RECORD SET:

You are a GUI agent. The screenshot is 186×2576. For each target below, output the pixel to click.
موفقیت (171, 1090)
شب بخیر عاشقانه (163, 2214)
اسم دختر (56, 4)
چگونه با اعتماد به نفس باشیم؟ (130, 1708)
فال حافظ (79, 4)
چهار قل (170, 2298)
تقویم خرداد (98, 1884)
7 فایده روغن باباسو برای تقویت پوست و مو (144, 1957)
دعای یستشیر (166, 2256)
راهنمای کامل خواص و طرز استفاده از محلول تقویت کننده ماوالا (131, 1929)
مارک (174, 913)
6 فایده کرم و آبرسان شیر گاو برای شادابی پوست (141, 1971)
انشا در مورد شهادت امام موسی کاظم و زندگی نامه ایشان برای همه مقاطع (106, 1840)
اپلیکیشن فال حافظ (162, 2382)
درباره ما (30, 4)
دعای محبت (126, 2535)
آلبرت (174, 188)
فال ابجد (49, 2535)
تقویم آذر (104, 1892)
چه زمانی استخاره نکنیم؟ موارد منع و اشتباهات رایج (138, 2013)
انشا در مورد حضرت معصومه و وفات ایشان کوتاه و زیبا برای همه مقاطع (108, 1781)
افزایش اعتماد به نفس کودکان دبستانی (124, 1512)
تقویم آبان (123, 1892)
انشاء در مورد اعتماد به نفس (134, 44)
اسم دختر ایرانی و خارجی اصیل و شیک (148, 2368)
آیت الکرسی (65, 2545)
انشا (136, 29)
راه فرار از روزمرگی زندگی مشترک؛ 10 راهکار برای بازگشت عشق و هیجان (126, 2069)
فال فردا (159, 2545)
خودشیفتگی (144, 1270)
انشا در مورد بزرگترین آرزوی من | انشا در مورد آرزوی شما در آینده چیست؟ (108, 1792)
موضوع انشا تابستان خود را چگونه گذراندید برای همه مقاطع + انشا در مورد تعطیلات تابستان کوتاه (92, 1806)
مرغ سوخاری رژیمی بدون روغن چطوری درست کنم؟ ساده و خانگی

REQUIREMENT: Each line above from the one with "انشا در مورد حضرت" up to and including the one with "راه فرار از" must be set down exactly, and no line outside that span may appear.

ANSWER TO THIS EXERCISE:
انشا در مورد حضرت معصومه و وفات ایشان کوتاه و زیبا برای همه مقاطع (108, 1781)
افزایش اعتماد به نفس کودکان دبستانی (124, 1512)
تقویم آبان (123, 1892)
انشاء در مورد اعتماد به نفس (134, 44)
اسم دختر ایرانی و خارجی اصیل و شیک (148, 2368)
آیت الکرسی (65, 2545)
انشا (136, 29)
راه فرار از روزمرگی زندگی مشترک؛ 10 راهکار برای بازگشت عشق و هیجان (126, 2069)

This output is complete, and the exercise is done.